All of lore.kernel.org
 help / color / mirror / Atom feed
From: Bobby Eshleman <bobbyeshleman@gmail.com>
To: Stefano Garzarella <sgarzare@redhat.com>
Cc: linux-hyperv@vger.kernel.org,
	Bobby Eshleman <bobby.eshleman@bytedance.com>,
	kvm@vger.kernel.org, "Michael S. Tsirkin" <mst@redhat.com>,
	VMware PV-Drivers Reviewers <pv-drivers@vmware.com>,
	Simon Horman <simon.horman@corigine.com>,
	Stefan Hajnoczi <stefanha@redhat.com>,
	virtualization@lists.linux-foundation.org,
	Eric Dumazet <edumazet@google.com>,
	Dan Carpenter <dan.carpenter@linaro.org>,
	Xuan Zhuo <xuanzhuo@linux.alibaba.com>,
	Wei Liu <wei.liu@kernel.org>, Dexuan Cui <decui@microsoft.com>,
	Bryan Tan <bryantan@vmware.com>, Jakub Kicinski <kuba@kernel.org>,
	Paolo Abeni <pabeni@redhat.com>,
	Haiyang Zhang <haiyangz@microsoft.com>,
	Arseniy Krasnov <oxffffaa@gmail.com>,
	Vishnu Dasa <vdasa@vmware.com>,
	netdev@vger.kernel.org, linux-kernel@vger.kernel.org,
	bpf@vger.kernel.org, "David S. Miller" <davem@davemloft.net>
Subject: Re: [PATCH RFC net-next v4 6/8] virtio/vsock: support dgrams
Date: Tue, 27 Jun 2023 01:19:43 +0000	[thread overview]
Message-ID: <ZJo5L+IM1P3kFAhe@bullseye> (raw)
In-Reply-To: <d53tgo4igvz34pycgs36xikjosrncejlzuvh47bszk55milq52@whcyextsxfka>

On Mon, Jun 26, 2023 at 05:03:15PM +0200, Stefano Garzarella wrote:
> On Fri, Jun 23, 2023 at 04:37:55AM +0000, Bobby Eshleman wrote:
> > On Thu, Jun 22, 2023 at 06:09:12PM +0200, Stefano Garzarella wrote:
> > > On Sun, Jun 11, 2023 at 11:49:02PM +0300, Arseniy Krasnov wrote:
> > > > Hello Bobby!
> > > >
> > > > On 10.06.2023 03:58, Bobby Eshleman wrote:
> > > > > This commit adds support for datagrams over virtio/vsock.
> > > > >
> > > > > Message boundaries are preserved on a per-skb and per-vq entry basis.
> > > >
> > > > I'm a little bit confused about the following case: let vhost sends 4097 bytes
> > > > datagram to the guest.
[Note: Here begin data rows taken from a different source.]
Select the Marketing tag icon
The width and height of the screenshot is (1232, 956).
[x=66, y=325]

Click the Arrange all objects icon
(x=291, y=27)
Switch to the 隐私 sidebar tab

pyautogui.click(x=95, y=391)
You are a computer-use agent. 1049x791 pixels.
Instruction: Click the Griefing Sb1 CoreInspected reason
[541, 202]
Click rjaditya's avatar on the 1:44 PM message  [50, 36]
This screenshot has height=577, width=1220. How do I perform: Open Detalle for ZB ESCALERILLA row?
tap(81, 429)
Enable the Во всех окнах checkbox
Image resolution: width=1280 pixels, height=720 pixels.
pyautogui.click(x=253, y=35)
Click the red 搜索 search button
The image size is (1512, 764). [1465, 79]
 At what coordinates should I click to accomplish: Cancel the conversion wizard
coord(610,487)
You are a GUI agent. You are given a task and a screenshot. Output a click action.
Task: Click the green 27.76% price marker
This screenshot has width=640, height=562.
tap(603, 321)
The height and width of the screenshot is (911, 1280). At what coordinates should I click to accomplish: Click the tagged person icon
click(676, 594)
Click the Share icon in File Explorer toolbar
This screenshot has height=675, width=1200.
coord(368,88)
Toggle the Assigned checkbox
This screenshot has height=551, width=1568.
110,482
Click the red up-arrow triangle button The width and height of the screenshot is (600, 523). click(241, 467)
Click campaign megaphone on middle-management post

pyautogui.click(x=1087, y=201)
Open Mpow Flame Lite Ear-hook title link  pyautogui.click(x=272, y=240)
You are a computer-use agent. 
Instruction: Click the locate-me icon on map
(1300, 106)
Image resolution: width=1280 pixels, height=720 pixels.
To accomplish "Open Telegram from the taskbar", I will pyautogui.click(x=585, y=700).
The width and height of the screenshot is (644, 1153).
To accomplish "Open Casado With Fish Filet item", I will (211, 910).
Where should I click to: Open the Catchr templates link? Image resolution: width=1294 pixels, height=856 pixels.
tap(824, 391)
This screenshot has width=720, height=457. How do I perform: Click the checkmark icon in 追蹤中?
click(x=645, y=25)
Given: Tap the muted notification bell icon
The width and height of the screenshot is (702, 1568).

Guest uses 4096 RX buffers in it's virtio queue, each
> > > > buffer has attached empty skb to it. Vhost places first 4096 bytes to the first
> > > > buffer of guests RX queue, and 1 last byte to the second buffer. Now IIUC guest
> > > > has two skb in it rx queue, and user in guest wants to read data - does it read
> > > > 4097 bytes, while guest has two skb - 4096 bytes and 1 bytes? In seqpacket there is
> > > > special marker in header which shows where message ends, and how it works here?
> > > 
> > > I think the main difference is that DGRAM is not connection-oriented, so
> > > we don't have a stream and we can't split the packet into 2 (maybe we
> > > could, but we have no guarantee that the second one for example will be
> > > not discarded because there is no space).
> > > 
> > > So I think it is acceptable as a restriction to keep it simple.
> > > 
> > > My only doubt is, should we make the RX buffer size configurable,
> > > instead of always using 4k?
> > > 
> > I think that is a really good idea. What mechanism do you imagine?
> 
> Some parameter in sysfs?
> 

I comment more on this below.

> > 
> > For sendmsg() with buflen > VQ_BUF_SIZE, I think I'd like -ENOBUFS
> 
> For the guest it should be easy since it allocates the buffers, but for
> the host?
> 
> Maybe we should add a field in the configuration space that reports some
> sort of MTU.
> 
> Something in addition to what Laura had proposed here:
> https://markmail.org/message/ymhz7wllutdxji3e
> 

That sounds good to me.

IIUC vhost exposes the limit via the configuration space, and the guest
can configure the RX buffer size up to that limit via sysfs?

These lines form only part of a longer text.